Ora basta!

0

Non sarò certamente il primo a scriverlo, anzi. A tal fine vi rimando a due editoriali apparsi su “il Sole 24 ore” e il “Corriere”. Non proprio due bollettini parrocchiali.

imagesMa ora basta. Basta con questa classe politica di centro-destra-sinistra-pentastellata-ecc… che sta lacerando il già fragile tessuto sociale ed economico italiano, ormai da anni sottoposto a tensioni che il governo dei tecnici ha portato all’esasperazione elevando il livello di oppressione fiscale fin quasi al 70% (si chiama “total tax rate”).

Quel grande economista di superMarioMonti, che tanta baldanza e superbia mostrava nei giorni belli in cui tutti lo osannavano come salvatore della patria, ora se ne esce in Parlamento dicendo che  “non vede l’ora di essere sollevato dall’incarico”. Lui non vede l’ora! S’immagini noi, che sono mesi che l’andiamo scrivendo a destra e a manca.

L’ultima grande cazzata l’ha combinata lasciando che tutto il peso di una vicenda – che ha gettato l’Italietta nel ridicolo – come quella dei due marò del San Marco, ricadesse sulle spalle dei due soldati costretti a tornare in India, dopo che sono stati gli unici a fare il loro dovere e a dimostrare di avere il senso del dovere e dell’onore. Quel senso – dovere e onore – che i politici italiani stanno dimostrando di non avere assolutamente.

E pensare che le condizioni uscite dalle urne erano perfette. Quasi totale equilibrio tra destra e sinistra e un bel manipolo di guastatori pentastellati a far da guardiani della rivoluzione in Parlamento: quale miglior panorama per fare tutte le riforme sufficienti e necessarie per rilanciare il paese nel novero delle moderne democrazie?

Certo, ci volevano uomini politici di buona volontà e totale disinteresse.

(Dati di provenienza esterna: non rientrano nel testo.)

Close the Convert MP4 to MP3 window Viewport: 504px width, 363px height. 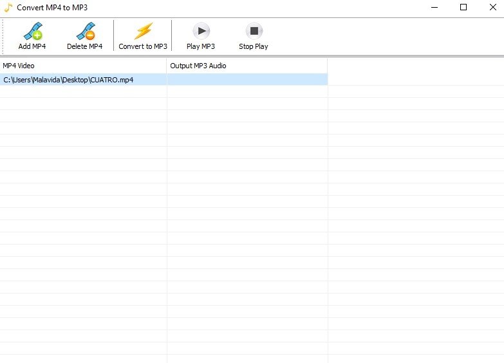[x=492, y=8]
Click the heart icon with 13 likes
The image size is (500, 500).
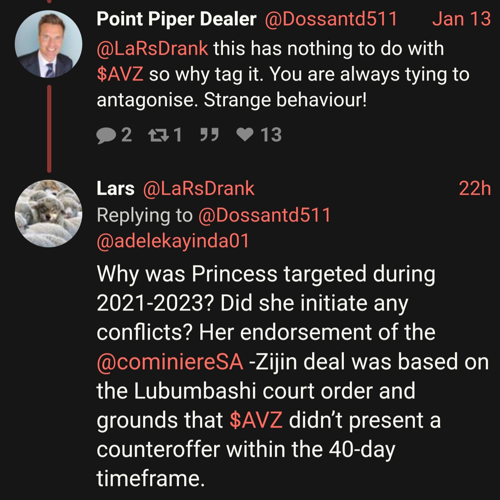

Non questa classe di cialtroni capaci solo di pensare ad interessi personali o di bottega che si sbatte in faccia reciproche accuse di scarsa responsabilità. Per fortuna ci siamo risparmiati le pippe di Pierferdy che ha avuto il buongusto di starsene zitto da parte e di Gianfry che fortuna ha voluto rimanesse fuori, come tanti altri soloni e predicatori buoni per tutte le stagioni.

Volete che li elenchi? Risparmiatevelo. Rimarremmo qui fino a domani mattina.

Intanto i segnali che la devastazione sociale sta crescendo sono – praticamente – quotidiani. Imprenditori falliti che rapinano banche o gioiellerie. Gente normale, non clochard, che rovistano nei cassonetti della spazzatura in cerca di cibo e vestiti. Famiglie ex piccolo borghesi che si affacciano alle porte della Caritas per un piatto di pasta e un pezzo di pane. Esagerazioni? Andate sul territorio. Provate a parlarne con chi fa volontariato, o andate a chiedere a quei bottegai di paese o delle nostre valli che fanno fatica a tirare fine mese e pagare i fornitori, ma che caritatevolmente sono ancora disposti a far credito a quei pensionati o disoccupati che non riescono più a pagare le bollette. Poi vedrete se sono esagerazioni.

Intanto le banche che fanno? Vogliamo parlarne? Un esempio per tutte? Andatevi a leggere il nostro articolo su una vicenda capitata a Dello, non alla fine del mondo, e notate quanti commenti ha generato da parte dei lettori. Naturalmente questa delle banche è una partita sulla quale torneremo con approfondimenti in futuro, perché è un campo su cui si gioca davvero la ripresa economica da un lato e la capacità della politica di riscrivere alcune regole basilari in campo finanziario affinchè non succedano più cataclismi globali di cui tutti finiamo per pagarne le spese.